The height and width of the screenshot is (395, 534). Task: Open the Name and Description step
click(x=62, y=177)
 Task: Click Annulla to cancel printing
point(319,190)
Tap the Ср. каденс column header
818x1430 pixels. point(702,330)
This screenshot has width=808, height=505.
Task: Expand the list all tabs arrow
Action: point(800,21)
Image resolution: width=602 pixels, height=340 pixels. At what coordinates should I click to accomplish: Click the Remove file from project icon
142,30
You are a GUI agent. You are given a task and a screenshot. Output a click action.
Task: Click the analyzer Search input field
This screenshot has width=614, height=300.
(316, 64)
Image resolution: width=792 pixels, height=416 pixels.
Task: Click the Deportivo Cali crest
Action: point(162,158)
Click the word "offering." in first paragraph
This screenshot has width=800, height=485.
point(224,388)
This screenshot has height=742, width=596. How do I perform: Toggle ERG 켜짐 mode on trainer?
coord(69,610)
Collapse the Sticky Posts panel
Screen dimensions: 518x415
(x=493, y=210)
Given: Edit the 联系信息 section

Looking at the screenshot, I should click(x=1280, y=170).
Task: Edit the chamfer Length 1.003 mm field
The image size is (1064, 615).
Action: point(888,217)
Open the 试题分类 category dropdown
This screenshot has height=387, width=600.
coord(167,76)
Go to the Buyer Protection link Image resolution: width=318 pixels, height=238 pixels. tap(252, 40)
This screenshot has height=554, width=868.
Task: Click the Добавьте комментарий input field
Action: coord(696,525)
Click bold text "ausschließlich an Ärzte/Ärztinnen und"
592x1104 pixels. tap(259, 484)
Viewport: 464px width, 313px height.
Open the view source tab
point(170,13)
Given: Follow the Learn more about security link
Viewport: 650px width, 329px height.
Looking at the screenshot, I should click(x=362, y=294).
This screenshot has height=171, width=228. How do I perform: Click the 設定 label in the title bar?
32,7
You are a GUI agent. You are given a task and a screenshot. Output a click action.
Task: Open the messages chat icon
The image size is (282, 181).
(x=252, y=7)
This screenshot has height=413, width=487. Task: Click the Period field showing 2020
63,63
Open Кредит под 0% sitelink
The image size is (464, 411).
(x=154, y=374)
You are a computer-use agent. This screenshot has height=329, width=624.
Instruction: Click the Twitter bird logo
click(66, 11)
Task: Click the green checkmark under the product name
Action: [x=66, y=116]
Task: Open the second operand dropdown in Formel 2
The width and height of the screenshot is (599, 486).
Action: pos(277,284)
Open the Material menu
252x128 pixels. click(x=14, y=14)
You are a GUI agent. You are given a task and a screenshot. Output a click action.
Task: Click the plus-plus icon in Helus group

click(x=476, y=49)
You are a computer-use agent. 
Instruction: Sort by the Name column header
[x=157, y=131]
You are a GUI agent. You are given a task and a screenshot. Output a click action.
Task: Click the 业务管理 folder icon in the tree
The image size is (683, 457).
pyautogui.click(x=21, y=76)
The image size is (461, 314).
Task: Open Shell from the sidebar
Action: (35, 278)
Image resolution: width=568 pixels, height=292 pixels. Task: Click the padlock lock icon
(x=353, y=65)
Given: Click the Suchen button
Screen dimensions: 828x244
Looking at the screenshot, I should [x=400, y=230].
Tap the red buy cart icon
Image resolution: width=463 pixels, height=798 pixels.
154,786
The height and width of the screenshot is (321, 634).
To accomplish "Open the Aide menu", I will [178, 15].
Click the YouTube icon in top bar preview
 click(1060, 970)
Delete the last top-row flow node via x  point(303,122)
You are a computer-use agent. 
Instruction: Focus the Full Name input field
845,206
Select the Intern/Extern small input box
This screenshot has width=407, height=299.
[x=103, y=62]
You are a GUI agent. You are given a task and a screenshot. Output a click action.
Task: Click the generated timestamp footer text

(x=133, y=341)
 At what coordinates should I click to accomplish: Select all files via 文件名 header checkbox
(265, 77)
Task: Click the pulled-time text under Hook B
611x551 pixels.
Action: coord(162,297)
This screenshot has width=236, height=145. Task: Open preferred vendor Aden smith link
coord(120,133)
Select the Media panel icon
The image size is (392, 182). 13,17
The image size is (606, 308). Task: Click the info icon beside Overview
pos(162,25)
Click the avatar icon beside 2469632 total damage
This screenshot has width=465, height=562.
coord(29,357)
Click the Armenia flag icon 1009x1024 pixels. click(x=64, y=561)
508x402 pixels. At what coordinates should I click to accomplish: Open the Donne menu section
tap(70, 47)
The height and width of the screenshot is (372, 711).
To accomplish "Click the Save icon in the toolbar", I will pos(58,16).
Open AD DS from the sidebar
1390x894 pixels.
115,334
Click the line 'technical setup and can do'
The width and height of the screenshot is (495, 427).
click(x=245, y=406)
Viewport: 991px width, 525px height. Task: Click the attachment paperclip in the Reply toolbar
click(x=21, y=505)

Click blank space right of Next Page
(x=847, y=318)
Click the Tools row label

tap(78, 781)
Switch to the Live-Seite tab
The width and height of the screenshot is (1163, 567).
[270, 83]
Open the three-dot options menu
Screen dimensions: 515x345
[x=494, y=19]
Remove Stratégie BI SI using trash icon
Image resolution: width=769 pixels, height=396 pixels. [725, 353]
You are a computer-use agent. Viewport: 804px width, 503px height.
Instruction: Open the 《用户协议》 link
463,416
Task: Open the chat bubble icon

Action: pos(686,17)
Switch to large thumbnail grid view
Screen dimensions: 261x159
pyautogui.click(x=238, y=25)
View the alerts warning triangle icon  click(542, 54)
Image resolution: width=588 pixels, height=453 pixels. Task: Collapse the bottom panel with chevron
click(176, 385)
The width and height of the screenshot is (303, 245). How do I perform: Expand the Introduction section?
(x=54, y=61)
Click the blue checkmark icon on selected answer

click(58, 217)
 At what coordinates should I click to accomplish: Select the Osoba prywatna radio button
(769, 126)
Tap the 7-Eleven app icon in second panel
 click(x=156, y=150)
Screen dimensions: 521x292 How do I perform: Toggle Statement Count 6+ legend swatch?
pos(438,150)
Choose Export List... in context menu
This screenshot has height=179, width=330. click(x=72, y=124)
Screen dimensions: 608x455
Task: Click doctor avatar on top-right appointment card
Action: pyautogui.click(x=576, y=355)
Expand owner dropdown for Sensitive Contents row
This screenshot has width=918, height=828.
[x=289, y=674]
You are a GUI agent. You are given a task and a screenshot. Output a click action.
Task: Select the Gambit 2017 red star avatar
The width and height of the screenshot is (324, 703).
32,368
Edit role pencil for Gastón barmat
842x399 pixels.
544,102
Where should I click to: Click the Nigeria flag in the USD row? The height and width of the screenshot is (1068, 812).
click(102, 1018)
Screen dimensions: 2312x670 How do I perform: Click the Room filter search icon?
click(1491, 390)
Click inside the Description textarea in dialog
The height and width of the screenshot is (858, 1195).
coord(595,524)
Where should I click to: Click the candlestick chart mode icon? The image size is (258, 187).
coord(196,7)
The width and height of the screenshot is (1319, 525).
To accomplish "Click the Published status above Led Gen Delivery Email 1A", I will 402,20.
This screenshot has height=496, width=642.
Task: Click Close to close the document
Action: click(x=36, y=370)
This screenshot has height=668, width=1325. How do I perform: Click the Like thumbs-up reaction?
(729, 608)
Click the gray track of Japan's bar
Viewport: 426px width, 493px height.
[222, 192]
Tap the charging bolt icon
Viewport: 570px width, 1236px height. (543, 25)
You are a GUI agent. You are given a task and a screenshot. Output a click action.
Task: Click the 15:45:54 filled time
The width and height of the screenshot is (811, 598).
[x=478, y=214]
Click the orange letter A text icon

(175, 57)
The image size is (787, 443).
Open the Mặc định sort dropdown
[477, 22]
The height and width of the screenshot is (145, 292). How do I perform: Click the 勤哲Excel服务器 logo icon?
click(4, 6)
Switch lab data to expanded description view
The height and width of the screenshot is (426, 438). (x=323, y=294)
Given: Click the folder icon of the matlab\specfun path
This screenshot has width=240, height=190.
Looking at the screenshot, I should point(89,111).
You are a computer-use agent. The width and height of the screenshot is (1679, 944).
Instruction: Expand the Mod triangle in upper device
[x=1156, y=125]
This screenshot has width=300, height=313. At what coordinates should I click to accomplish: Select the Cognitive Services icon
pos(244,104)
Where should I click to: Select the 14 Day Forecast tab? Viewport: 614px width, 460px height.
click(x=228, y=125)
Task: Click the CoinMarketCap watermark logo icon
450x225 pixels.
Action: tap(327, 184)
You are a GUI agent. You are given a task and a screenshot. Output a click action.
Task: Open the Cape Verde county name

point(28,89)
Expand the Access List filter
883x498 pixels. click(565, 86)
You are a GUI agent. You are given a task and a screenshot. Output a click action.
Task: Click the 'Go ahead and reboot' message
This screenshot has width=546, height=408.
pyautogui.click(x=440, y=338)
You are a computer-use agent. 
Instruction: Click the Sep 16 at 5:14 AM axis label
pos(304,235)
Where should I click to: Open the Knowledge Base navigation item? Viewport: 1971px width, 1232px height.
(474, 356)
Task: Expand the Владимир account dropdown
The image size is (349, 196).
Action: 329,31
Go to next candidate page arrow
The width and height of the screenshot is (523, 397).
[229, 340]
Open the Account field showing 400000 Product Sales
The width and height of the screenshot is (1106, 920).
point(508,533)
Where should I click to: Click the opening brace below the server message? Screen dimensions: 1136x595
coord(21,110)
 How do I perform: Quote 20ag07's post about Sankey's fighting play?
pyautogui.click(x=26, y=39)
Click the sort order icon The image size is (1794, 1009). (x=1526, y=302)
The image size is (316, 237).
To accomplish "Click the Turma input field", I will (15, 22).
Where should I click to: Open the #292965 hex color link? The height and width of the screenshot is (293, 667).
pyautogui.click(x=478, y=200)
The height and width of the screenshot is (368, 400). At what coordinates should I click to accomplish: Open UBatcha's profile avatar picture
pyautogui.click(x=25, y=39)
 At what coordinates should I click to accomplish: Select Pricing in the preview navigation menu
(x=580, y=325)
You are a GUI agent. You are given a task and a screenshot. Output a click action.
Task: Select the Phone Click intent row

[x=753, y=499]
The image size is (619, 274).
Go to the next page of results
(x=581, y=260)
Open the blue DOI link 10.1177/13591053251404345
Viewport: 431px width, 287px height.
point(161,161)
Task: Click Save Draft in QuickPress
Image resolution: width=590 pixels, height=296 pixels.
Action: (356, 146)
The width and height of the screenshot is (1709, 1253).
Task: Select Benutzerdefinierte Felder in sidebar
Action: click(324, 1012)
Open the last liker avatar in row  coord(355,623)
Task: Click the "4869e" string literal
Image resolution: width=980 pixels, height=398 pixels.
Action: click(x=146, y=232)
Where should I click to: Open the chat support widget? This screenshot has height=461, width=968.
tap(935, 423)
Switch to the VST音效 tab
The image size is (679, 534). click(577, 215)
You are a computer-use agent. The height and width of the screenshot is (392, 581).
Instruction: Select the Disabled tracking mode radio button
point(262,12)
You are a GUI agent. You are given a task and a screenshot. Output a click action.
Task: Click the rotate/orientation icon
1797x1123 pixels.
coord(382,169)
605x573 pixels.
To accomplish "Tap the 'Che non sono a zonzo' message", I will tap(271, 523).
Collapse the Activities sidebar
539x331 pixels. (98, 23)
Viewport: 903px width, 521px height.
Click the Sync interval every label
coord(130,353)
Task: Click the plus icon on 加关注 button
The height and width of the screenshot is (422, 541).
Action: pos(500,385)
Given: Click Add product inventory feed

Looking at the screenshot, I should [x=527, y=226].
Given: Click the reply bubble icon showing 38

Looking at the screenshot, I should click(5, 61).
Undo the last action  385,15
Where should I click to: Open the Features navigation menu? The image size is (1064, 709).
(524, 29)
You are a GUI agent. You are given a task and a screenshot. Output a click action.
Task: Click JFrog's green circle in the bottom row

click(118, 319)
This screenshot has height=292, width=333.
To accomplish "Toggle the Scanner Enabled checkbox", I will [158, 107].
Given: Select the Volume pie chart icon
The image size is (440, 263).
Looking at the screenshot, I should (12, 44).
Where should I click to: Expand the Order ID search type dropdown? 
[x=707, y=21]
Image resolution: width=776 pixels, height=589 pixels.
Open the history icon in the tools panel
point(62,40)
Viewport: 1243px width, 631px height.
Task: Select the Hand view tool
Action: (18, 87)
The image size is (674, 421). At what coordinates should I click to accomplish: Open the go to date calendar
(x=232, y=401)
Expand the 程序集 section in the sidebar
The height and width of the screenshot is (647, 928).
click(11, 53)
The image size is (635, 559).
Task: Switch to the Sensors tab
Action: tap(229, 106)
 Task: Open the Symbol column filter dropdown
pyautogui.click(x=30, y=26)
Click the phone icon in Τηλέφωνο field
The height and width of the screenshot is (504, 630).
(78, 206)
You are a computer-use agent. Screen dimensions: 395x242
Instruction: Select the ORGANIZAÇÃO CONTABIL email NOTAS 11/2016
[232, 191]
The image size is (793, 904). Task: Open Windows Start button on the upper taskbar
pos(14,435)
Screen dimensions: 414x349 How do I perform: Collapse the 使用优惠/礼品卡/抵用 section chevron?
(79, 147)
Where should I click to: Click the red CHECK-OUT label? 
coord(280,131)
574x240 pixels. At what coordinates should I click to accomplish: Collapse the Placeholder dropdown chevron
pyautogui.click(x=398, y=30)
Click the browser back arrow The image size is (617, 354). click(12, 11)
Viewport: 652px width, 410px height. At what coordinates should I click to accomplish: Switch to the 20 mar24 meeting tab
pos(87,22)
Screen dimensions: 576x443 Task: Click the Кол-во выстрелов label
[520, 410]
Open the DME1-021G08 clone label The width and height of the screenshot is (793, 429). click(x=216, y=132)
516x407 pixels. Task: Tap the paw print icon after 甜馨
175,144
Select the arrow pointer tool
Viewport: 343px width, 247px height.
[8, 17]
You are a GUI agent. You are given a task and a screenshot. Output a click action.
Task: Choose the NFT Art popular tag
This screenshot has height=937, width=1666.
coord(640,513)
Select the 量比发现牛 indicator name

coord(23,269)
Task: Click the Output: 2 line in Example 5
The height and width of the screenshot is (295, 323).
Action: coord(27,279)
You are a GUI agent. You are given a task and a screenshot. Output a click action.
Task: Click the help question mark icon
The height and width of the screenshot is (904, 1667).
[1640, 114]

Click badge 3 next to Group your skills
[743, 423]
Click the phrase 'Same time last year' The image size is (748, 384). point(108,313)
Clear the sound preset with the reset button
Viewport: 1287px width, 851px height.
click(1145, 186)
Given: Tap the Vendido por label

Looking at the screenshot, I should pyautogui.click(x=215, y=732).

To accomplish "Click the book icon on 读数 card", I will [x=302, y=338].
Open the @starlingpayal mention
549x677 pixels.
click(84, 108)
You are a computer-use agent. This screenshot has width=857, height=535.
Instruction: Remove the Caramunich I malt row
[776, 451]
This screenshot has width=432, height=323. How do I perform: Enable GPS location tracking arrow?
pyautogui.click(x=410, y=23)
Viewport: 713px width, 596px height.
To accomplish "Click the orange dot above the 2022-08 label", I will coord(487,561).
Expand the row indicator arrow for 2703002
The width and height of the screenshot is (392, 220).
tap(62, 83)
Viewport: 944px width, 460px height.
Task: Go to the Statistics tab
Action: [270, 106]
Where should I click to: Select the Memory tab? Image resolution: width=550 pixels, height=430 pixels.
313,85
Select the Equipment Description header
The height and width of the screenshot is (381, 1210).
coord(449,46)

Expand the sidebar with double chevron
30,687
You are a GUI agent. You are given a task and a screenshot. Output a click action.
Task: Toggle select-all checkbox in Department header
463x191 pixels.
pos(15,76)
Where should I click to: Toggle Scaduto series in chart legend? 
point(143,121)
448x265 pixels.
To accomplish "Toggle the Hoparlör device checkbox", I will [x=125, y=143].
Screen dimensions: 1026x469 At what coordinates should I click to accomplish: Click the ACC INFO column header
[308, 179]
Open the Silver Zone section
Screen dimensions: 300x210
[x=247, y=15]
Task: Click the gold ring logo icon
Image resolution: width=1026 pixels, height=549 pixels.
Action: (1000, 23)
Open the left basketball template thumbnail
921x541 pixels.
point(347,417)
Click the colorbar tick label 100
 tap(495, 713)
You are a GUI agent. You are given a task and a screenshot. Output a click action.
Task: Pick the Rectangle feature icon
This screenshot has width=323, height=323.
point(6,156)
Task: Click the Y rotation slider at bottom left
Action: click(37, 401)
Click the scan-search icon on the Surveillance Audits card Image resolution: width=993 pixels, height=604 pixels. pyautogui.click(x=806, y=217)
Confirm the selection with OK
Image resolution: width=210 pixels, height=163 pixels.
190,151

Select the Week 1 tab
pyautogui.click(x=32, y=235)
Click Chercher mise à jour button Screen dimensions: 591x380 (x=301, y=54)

▶ WHAT IS NEEDED: Go to the line with "This screenshot has height=292, width=333." in the entries above and repeat every line from there through the line with "Expand the 程序集 section in the sidebar", exactly and with no other text.

▶ ANSWER FOR THIS EXERCISE:
This screenshot has height=292, width=333.
To accomplish "Toggle the Scanner Enabled checkbox", I will [158, 107].
Given: Select the Volume pie chart icon
The image size is (440, 263).
Looking at the screenshot, I should (12, 44).
Where should I click to: Expand the Order ID search type dropdown? 
[x=707, y=21]
Image resolution: width=776 pixels, height=589 pixels.
Open the history icon in the tools panel
point(62,40)
Viewport: 1243px width, 631px height.
Task: Select the Hand view tool
Action: (18, 87)
The image size is (674, 421). At what coordinates should I click to accomplish: Open the go to date calendar
(x=232, y=401)
Expand the 程序集 section in the sidebar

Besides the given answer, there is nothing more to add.